As filed with the Securities and Exchange Commission on March 31, 2017

Registration No. 333-            

 

 

 

UNITED STATES

SECURITIES AND EXCHANGE COMMISSION

WASHINGTON, D.C. 20549

 

 

FORM S-8

REGISTRATION STATEMENT

UNDER

THE SECURITIES ACT OF 1933

 

 

Kirkland’s, Inc.

(Exact name of registrant as specified in its charter)

 

 

 

Tennessee   62-1287151

(State or other jurisdiction of

incorporation or organization)

 

(I.R.S. Employer

Identification No.)

5310 Maryland Way

Brentwood, Tennessee 37027

(Address, including zip code, of principal executive offices)

2002 Employee Stock Purchase Plan, as amended and restated

(Full title of plan)

Carter Todd

Vice President, General Counsel and Corporate Secretary

5310 Maryland Way

Brentwood, Tennessee 37027

(615) 660-1300

(Name, address and telephone number, including area code, of agent for service)

Copies to:

Mitch Walker, Esq.

Bass, Berry & Sims PLC

150 Third Avenue South, Suite 2800

Nashville, Tennessee 37201

(615) 742-6200

 

 

Indicate by check mark whether the registrant is a large accelerated filer, an accelerated filer, a non-accelerated filer, or a smaller reporting company. See the definitions of “large accelerated filer,” “accelerated filer” and “smaller reporting company” in Rule 12b-2 of the Exchange Act.

 

Large accelerated filer

 

  

Accelerated filer

 

Non-accelerated filer

 

☐  (Do not check if a smaller reporting company)

  

Smaller reporting company

 

 

 

CALCULATION OF REGISTRATION FEE

 

 

Title of Securities

to be Registered

 

Amount

to be

Registered (1)(2)

 

Proposed

Maximum

Offering Price

Per Share (3)

 

Proposed

Maximum

Aggregate

Offering Price

 

Amount of

Registration Fee

Common Stock, no par value per share

  160,000   $11.84   $1,894,400.00   $219.56

 

 

(1) Pursuant to Rule 416(a) under the Securities Act of 1933, as amended (the “Securities Act”), this registration statement also covers an indeterminate number of additional shares which may be offered and issued under the 2002 Employee Stock Purchase Plan, as amended and restated (the “ESPP”) to prevent dilution resulting from stock splits, stock dividends or similar transactions.
(2) Represents 125,000 additional shares of common stock available for issuance as a result of a 2016 amendment to the Plan and 35,000 additional shares of common stock available for issuance as a result of the annual evergreen increase for 2017 pursuant to the ESPP.
(3) Estimated in accordance with Rule 457(h)(1) and (c) under the Securities Act of 1933 solely for the purposes of calculating the registration fee, based on the average of the high and low prices of the Registrant’s common stock reported on March 27, 2017, as reported by The Nasdaq Stock Market.

 

 

 


EXPLANATORY NOTE

Registration of Additional Securities

This Registration Statement on Form S-8 (this “Registration Statement”) is filed pursuant to General Instruction E of Form S-8 for the purpose of registering 160,000 additional shares of Common Stock, issuable pursuant to the Kirkland’s, Inc. 2002 Employee Stock Purchase Plan, as amended and restated (the “ESPP”). The Registrant’s previously filed Registration Statement on Form S-8 (File No. 333-100157), as filed with the Securities and Exchange Commission on September 27, 2002, is hereby incorporated herein by reference.

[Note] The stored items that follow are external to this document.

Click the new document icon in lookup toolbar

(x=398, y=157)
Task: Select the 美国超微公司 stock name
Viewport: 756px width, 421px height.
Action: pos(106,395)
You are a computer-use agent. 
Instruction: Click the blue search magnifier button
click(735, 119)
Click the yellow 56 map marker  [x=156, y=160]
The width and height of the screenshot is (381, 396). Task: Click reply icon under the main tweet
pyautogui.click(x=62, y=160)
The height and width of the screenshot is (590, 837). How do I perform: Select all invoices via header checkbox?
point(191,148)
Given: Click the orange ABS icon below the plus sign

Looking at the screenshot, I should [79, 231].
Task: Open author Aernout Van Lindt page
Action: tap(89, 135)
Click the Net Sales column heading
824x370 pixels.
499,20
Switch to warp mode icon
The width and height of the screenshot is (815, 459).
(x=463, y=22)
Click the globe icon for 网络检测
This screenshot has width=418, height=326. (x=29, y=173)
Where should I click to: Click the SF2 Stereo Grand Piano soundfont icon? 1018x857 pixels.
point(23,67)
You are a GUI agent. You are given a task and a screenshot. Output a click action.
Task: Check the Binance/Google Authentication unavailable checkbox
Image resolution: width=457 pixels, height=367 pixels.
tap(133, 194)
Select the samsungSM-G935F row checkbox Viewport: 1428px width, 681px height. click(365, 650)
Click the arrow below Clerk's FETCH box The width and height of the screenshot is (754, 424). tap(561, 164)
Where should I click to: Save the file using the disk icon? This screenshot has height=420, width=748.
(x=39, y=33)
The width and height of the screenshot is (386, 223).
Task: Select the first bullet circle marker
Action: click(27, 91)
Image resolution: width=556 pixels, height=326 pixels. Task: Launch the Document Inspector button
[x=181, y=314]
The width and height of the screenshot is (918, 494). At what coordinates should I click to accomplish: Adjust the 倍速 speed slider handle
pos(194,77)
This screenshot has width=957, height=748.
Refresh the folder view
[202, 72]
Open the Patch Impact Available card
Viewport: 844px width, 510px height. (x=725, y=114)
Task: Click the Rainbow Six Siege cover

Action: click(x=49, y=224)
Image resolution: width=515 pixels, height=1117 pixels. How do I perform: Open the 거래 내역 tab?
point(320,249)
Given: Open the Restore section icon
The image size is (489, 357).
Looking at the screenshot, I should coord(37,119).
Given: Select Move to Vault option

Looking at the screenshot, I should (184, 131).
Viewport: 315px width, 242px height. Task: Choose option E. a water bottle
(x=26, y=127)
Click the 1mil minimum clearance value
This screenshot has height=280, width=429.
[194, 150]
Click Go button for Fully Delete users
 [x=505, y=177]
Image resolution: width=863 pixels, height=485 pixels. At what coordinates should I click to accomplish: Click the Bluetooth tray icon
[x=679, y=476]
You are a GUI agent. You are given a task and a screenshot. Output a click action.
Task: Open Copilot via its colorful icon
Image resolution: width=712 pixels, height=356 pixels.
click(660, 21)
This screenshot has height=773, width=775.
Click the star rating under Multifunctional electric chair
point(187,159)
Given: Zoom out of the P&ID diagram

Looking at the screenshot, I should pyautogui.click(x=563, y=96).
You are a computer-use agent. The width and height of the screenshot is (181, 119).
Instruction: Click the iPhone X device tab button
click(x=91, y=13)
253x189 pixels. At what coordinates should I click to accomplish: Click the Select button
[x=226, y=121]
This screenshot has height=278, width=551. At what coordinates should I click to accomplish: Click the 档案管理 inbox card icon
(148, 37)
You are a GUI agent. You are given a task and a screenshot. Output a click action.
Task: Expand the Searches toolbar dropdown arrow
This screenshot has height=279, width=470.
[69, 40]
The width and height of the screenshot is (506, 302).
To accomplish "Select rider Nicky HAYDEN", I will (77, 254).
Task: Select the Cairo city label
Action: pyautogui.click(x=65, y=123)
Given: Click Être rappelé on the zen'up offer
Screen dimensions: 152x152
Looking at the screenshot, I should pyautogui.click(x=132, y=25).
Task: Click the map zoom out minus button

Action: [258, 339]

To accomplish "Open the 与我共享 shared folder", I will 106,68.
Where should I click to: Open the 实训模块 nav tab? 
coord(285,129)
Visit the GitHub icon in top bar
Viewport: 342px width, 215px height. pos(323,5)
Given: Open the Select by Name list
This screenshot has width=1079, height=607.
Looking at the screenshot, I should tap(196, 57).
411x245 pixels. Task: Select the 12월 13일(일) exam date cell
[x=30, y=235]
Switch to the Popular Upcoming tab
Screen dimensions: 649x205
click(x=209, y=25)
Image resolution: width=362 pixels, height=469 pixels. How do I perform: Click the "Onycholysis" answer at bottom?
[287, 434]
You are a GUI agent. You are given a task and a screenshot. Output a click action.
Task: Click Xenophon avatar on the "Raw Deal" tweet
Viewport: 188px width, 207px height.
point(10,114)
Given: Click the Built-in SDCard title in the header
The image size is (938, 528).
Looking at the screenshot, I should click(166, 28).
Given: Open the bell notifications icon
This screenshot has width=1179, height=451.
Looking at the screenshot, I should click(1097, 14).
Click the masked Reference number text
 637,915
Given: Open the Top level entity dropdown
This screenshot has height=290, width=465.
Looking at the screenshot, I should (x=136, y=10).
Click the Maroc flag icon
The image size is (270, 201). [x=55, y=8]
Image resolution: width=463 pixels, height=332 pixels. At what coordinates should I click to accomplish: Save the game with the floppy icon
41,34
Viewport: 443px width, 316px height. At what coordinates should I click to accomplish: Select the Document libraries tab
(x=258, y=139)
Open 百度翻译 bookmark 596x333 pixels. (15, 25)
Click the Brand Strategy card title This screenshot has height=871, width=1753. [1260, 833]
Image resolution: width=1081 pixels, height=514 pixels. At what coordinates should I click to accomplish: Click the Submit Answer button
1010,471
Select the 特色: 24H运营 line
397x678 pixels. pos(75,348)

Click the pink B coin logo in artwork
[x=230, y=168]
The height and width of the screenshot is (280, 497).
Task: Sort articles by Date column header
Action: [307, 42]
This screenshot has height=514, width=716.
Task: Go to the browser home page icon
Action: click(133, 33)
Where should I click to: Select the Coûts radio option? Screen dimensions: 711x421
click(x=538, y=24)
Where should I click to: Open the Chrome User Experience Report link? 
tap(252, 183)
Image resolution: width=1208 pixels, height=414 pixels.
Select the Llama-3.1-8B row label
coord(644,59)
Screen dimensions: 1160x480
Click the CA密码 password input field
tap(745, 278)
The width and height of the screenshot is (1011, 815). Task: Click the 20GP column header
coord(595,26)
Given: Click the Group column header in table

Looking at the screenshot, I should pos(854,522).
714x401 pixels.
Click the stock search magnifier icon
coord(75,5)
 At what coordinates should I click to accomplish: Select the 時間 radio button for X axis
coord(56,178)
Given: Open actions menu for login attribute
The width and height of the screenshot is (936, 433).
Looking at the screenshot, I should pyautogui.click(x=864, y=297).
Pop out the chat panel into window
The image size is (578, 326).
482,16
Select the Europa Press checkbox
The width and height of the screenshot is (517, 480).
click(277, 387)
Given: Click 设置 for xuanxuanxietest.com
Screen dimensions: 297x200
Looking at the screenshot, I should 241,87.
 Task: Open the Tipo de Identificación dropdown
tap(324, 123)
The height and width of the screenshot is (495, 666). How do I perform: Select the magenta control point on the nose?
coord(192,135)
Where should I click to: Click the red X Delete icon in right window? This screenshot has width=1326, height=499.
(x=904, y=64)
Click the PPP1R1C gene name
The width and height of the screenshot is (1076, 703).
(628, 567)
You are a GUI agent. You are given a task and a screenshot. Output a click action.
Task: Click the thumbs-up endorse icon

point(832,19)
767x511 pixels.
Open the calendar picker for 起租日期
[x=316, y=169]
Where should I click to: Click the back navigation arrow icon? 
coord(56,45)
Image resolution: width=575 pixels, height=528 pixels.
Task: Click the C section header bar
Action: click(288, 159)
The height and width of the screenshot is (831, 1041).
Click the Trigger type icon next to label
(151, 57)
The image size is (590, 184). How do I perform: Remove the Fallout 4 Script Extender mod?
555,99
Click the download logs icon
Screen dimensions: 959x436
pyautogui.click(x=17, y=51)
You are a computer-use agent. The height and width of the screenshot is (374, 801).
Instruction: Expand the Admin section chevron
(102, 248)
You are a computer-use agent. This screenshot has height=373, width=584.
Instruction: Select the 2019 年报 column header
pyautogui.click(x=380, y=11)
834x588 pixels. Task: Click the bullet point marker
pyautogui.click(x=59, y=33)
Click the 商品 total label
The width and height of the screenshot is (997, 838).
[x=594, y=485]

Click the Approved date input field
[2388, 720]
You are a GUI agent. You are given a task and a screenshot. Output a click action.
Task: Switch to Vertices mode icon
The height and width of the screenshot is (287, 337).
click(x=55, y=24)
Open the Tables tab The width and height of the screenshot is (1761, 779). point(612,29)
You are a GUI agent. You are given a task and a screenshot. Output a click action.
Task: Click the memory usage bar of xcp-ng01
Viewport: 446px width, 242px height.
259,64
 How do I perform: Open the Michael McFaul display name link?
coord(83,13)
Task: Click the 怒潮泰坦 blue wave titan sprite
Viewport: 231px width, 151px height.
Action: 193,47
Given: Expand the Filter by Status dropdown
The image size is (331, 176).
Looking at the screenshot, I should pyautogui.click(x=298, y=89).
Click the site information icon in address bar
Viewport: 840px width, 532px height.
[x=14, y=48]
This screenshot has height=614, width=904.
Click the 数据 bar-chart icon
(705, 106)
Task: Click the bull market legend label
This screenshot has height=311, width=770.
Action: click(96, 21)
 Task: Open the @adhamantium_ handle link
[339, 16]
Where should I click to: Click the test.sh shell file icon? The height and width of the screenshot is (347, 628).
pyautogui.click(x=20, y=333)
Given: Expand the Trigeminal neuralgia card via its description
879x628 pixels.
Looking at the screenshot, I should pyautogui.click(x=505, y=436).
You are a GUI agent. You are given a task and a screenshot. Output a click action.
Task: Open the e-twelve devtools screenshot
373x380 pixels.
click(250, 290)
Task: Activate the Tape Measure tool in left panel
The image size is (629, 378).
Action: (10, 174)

The ESPP was amended, effective June 1, 2016, to reserve 125,000 additional shares of Common Stock for issuance under the ESPP and to add an evergreen provision as described below.

The ESPP includes an evergreen provision that provides that the total number of shares reserved for issuance under the ESPP will be increased on January 1 of each calendar year for a period of up to ten years, commencing on January 1, 2017 and ending on (and including) January 1, 2026, in an amount equal to the lesser of (i) .5% of the total number of shares of Common Stock of the Company outstanding on December 31st of the preceding calendar year, and (ii) 35,000 shares of Common Stock; provided that, notwithstanding the foregoing, the Compensation Committee of the Company’s Board of Directors may determine prior to any January 1 annual increase that there will be no such increase for such year, or that the annual increase shall be a lesser number of shares of Common Stock than would otherwise occur pursuant to the evergreen provision of the ESPP.

Item 8. Exhibits.

The exhibits to this Registration Statement are listed in the “Exhibit Index” that immediately precedes such exhibits and is incorporated herein by reference.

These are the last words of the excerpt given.